Vura vura nereye?

Orta Doğu ülkelerinin, Kuzey Afrika ülkelerinin karışması, hususiyetle İsrail’in işine gelir, diye düşünülebilir, ABD bunu hesap ederek istikrarsızlık için elinden geleni yapmıştır ama hiç beklenmeyen güçler ortaya çıkmıştır.

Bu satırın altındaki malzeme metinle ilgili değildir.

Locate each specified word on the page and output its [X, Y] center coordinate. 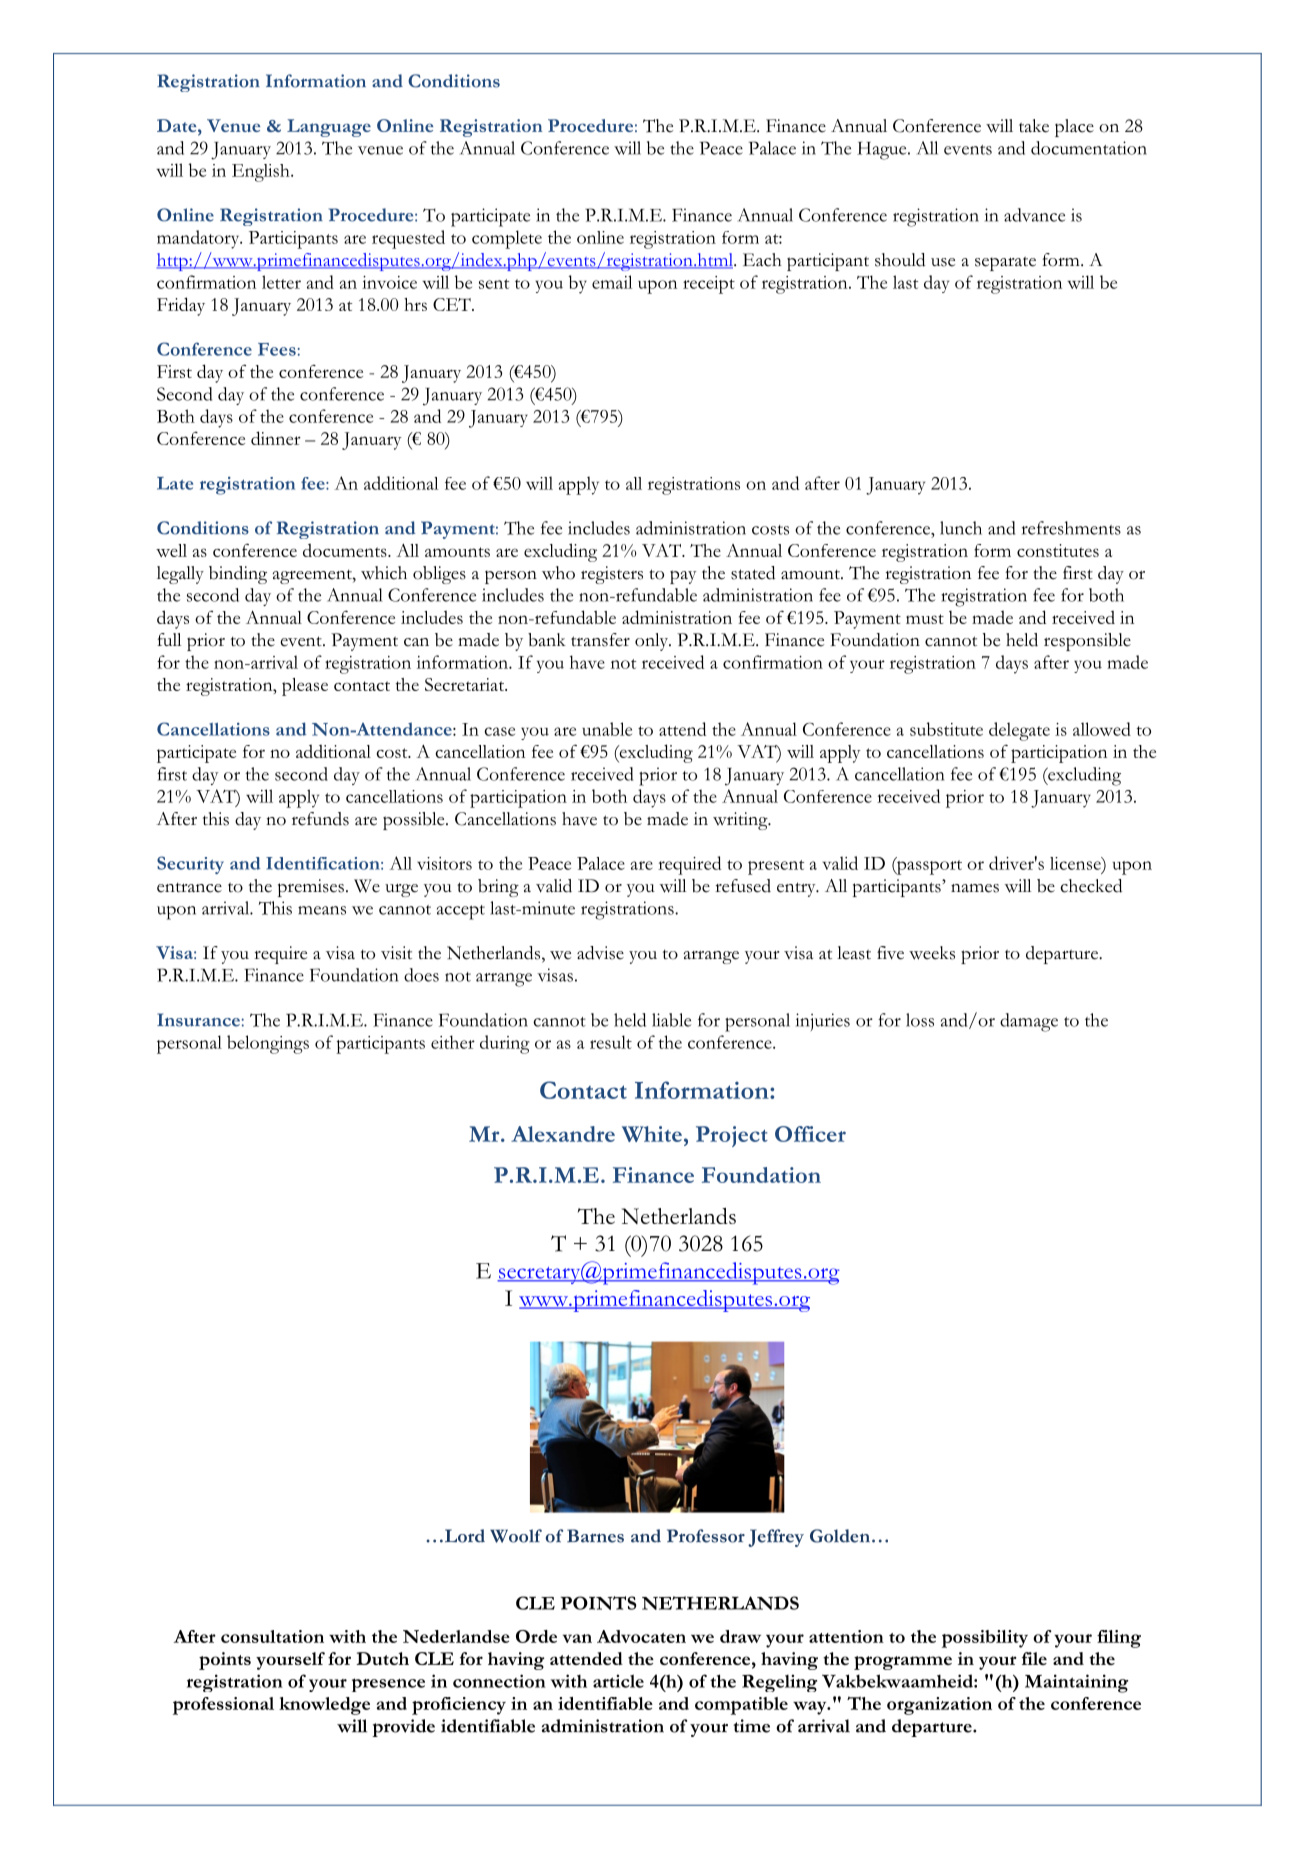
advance [1034, 215]
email [612, 282]
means [322, 910]
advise [600, 953]
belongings [268, 1044]
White [652, 1134]
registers [612, 575]
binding [238, 575]
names [975, 888]
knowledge [324, 1706]
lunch [961, 528]
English [262, 173]
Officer [810, 1134]
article [618, 1681]
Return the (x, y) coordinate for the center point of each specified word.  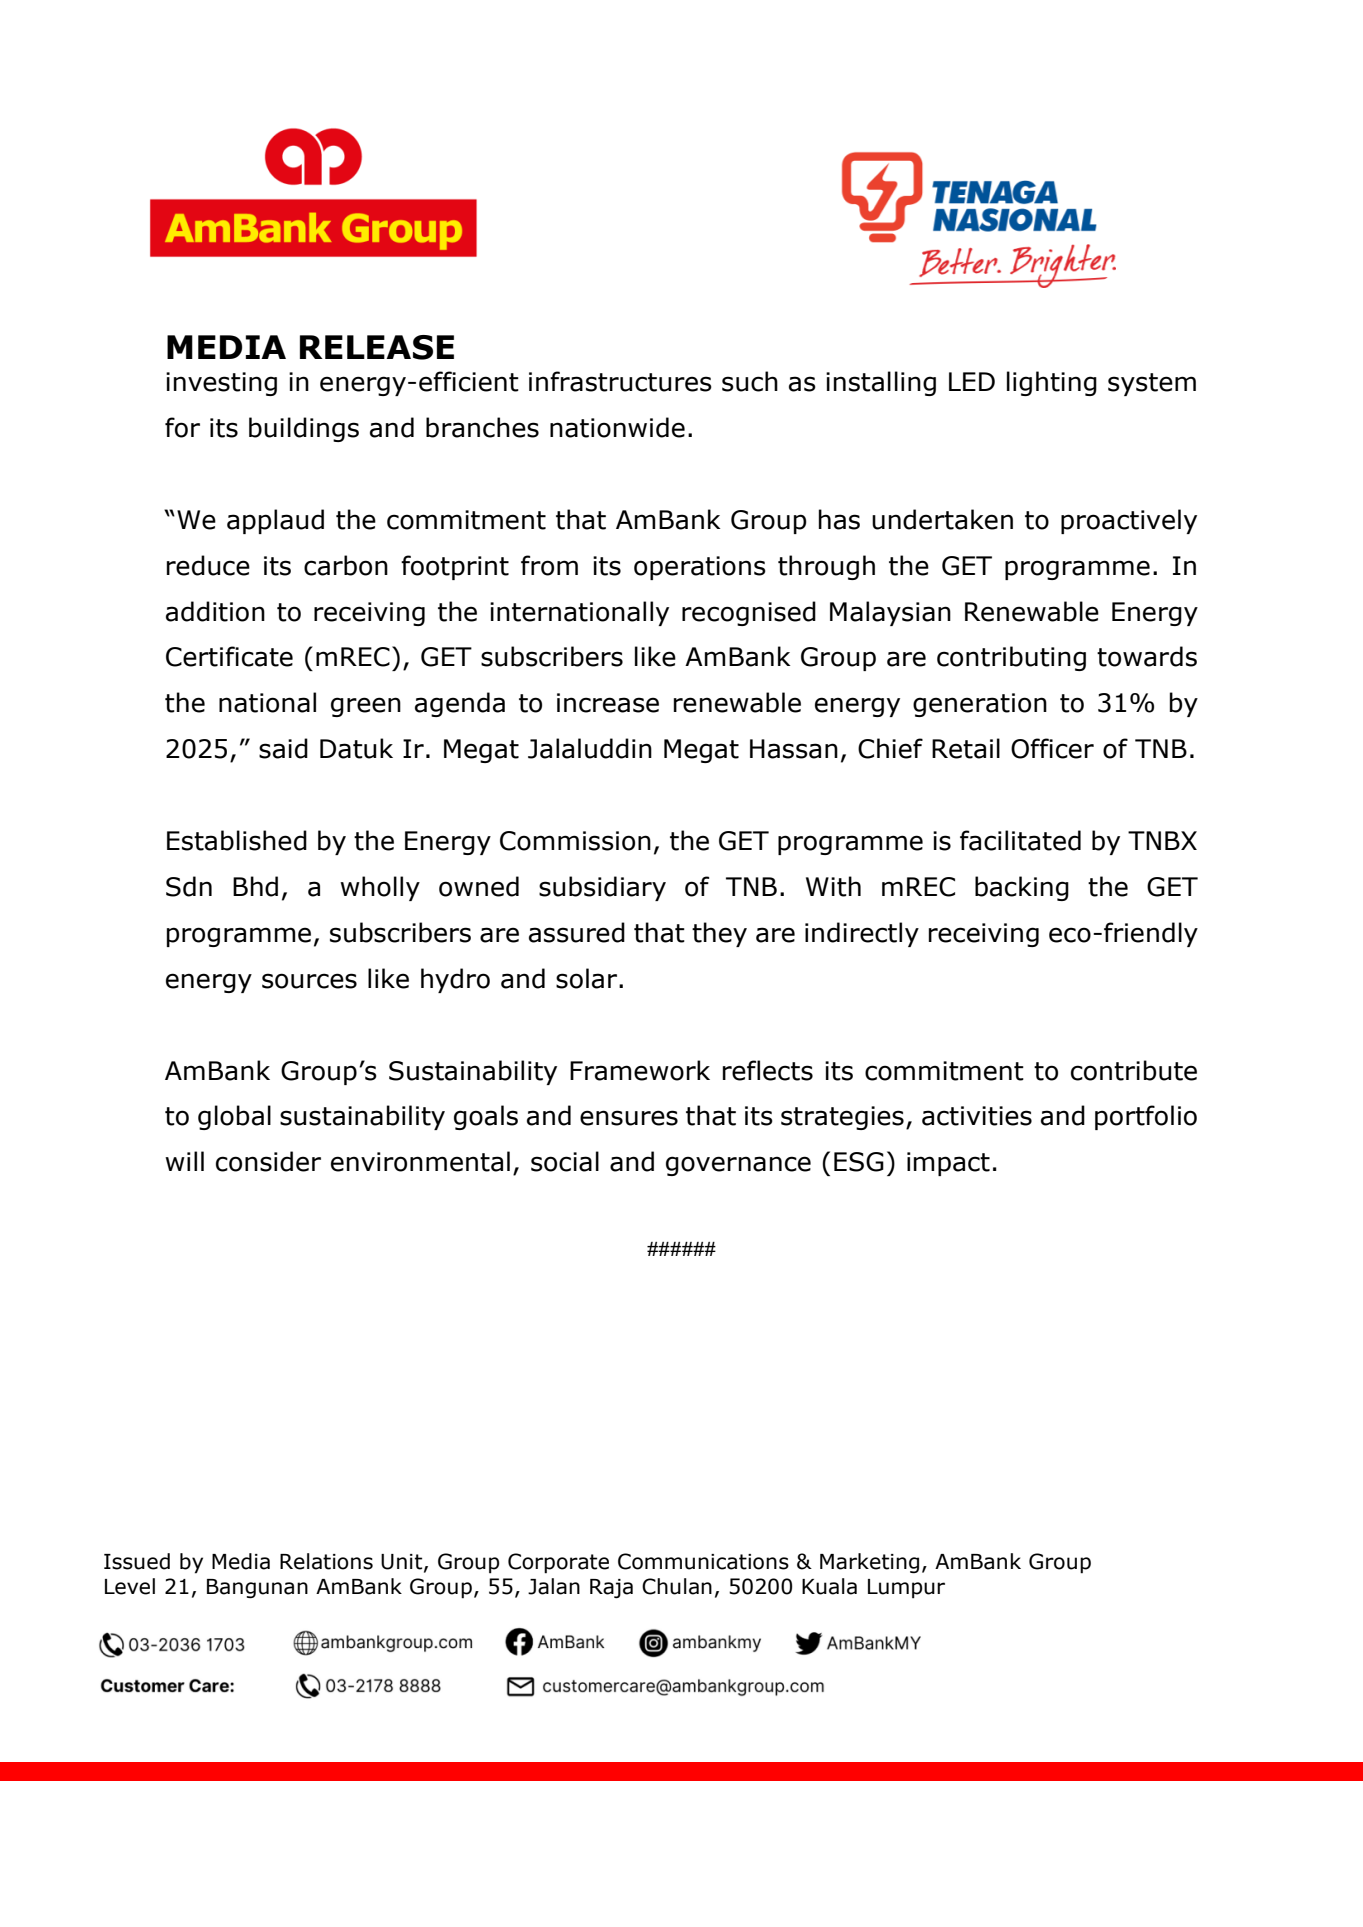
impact (948, 1164)
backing (1022, 888)
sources (309, 981)
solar (588, 978)
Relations (326, 1561)
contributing (1011, 658)
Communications (703, 1561)
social (565, 1161)
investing (221, 384)
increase (608, 703)
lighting (1052, 383)
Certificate (229, 656)
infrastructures (620, 381)
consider (268, 1161)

Irak’ta, IŞİD’in başı Ebû Bekr el-Bağdadî’yi ABD Irak’ta 2004’te tutuklamış, 2009’da bırakmıştır. El-Bağdadî Basra yakınlarındaki hapishaneden çıkarken ABD’li komutana: “New York’ta buluşuruz.” dediğini, o ABD’li komutan anlatmıştır. Ne demek istediğini anlaması gerekti. Herhâlde şimdi anlıyordur.
ABD kendi derdine düşerse, İsrail hızla irtifa kaybeder.
Arapları birleştirecek tek unsur Yahudi’dir. Bakmayın siz Arap devletlerinin sessiz kalmasına. Hemen hepsi diktatörlükle yönetiliyor ve hemen hepsinin yularını ABD bir şekilde elinde tutuyor. Ama Arap halkların yüreğindeki tek ses “İsrail’e ölüm!” dür! Bir gün o ses büyür büyür volkan olur. Kaosta ortaya çıkan bir sürü sapkın gruplar, Belki de halkın yüreğindeki volkana köz taşıyarak güç kazanıyorlardır.
Daha çocukluktan yeni çıkmış üç İsrailli genç kaçırılıyor ve El-Halil yakınında bir arazide cansız bedenleri bulunuyor.
Kim/kimler kaçırmış olabilir? Muhakkak HAMAS’tır! İsrail yönetiminin kesin kanaati bu! İsrail’in böyle bir hâdisede nasıl bir politika takip ettiğini bilmeyecek kadar aptal mı HAMAS yöneticileri? Sanmıyorum. Öldürülen İsrailli gençlerin kendileriyle ilgili olmadığını söylüyorlar. Belki İsraillilerin yakınlarını katlettikleri bir ailenin fertleri, hiç ummadıkları anda karşılarına çıkan gençleri kaçırmış olabilirler. Hiçbir şey bilinmiyor.
İsrail üç İsrailli genci bahane etti ama asıl meselesi, HAMAS’ın Gazze’den fırlattığı füzeler.
Dün Filistinliler için füze hayal bile edilemezdi. Uzun namlulu silâhları bile bin bir güçlükle buluyorlardı.
HAMAS’ın füze fırlatması akıllıca değil. Bir füzeye karşılık İsrail 100-200 füze atıyor. HAMAS’ın füzesi havada imha ediliyor, İsrail’in füzesi Filistinlilerin tepesinde patlıyor. Binalar yerle bir oluyor, ev halkı, çocuklar ölüyor.
İç içe girmiş iki toplum. Ayaklarına en ufak taş gelmesinde birbirlerin boğazına sarılıyorlar. Biri hep güçsüz, hep yalnız ama diğeri her türlü teknolojiye ve her türlü silâha sahip. ABD’ye sırtını dayamış.
Bir gün güçsüz olan güçlenmeyecek mi? İsrail ne yapacak o zaman?
İsrail devleti bir inat uğruna kurulmuştur. 2000 yıl öncesinin hesabı. Ama o toprakların aslî unsurları var. Onları yurtlarından söküp atıyorsun. Yurt hasreti acıyı büyütmeyecek mi, yüreklerinde yanan ateş seni talazlamayacak mı?
Talazlıyor işte... Gözün ardında her an tetikte kalmak, her an bir yerden saldırı beklemek... Böyle devlet kurulmaz.
Kaos İsrail için büyük bir tehlike, ne kadar saldırırsa, insanlar istenmeyen örgütlerin safına
kayar.
İsrail öldürerek, yıkarak, kazıyarak istikrar bulamayacağını bilmelidir. Gözlerini ne kadar korkutursam, o kadar sinerler, diyemezsin.
Hayır, sinmiyorlar; ölüyorlar ve ölümden hayat buluyorlar. Bugün konvansiyonel silâhları olur, yarın nükleer silâhları... O zaman ne sen kalırsın, ne onlar!